Reproduce verbatim the lines of the data from the line that contains "Where should I click to: Click" through the end of the data, inclusive.

══ MATERIAL SUPPLIED ══

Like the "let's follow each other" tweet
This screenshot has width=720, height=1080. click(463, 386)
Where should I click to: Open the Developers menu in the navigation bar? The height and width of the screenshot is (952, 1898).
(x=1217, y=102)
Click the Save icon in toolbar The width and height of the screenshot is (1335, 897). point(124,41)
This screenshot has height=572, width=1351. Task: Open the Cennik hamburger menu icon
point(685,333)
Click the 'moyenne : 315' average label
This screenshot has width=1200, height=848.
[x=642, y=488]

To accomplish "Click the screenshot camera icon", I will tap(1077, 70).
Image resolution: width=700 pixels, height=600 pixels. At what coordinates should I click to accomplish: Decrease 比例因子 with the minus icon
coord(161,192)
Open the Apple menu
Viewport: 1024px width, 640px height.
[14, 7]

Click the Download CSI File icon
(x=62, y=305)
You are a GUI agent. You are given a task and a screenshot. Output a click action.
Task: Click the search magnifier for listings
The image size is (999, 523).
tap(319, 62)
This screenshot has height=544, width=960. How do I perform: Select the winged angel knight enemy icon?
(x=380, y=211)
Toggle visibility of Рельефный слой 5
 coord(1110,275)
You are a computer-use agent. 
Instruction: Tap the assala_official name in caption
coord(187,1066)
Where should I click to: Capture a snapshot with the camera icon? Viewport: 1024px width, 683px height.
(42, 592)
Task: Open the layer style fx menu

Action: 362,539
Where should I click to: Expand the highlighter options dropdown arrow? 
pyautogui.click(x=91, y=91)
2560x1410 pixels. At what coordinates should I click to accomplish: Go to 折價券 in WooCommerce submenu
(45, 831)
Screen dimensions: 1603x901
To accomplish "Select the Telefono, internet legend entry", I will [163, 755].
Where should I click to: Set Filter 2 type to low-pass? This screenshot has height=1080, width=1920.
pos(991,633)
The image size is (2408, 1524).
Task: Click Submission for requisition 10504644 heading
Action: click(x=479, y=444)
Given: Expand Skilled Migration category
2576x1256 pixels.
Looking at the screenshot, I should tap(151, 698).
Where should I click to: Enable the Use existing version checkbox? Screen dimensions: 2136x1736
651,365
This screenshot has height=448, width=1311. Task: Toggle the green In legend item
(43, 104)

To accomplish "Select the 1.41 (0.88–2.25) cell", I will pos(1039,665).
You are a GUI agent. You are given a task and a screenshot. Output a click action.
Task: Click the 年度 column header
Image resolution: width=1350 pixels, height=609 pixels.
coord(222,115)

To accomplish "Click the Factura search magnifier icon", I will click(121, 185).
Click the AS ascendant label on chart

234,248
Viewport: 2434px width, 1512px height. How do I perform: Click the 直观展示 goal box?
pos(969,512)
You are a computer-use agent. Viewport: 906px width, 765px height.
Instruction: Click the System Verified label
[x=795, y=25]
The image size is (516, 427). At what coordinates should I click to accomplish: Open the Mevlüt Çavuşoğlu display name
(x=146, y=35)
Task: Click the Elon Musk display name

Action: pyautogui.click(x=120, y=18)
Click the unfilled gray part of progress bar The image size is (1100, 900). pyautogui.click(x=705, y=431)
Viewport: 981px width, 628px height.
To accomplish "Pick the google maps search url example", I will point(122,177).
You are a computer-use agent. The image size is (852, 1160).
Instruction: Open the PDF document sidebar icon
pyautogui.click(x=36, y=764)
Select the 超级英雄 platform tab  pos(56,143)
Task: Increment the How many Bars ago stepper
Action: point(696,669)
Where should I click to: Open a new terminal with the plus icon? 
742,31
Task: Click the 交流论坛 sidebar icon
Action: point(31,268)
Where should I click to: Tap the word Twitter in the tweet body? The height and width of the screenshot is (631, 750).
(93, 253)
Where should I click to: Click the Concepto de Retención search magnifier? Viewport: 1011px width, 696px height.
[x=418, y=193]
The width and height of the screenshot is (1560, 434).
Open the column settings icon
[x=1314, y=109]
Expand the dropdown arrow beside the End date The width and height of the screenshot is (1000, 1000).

═══

COMPLETE ANSWER »
Where should I click to: Click the Concepto de Retención search magnifier? Viewport: 1011px width, 696px height.
[x=418, y=193]
The width and height of the screenshot is (1560, 434).
Open the column settings icon
[x=1314, y=109]
Expand the dropdown arrow beside the End date The width and height of the screenshot is (1000, 1000).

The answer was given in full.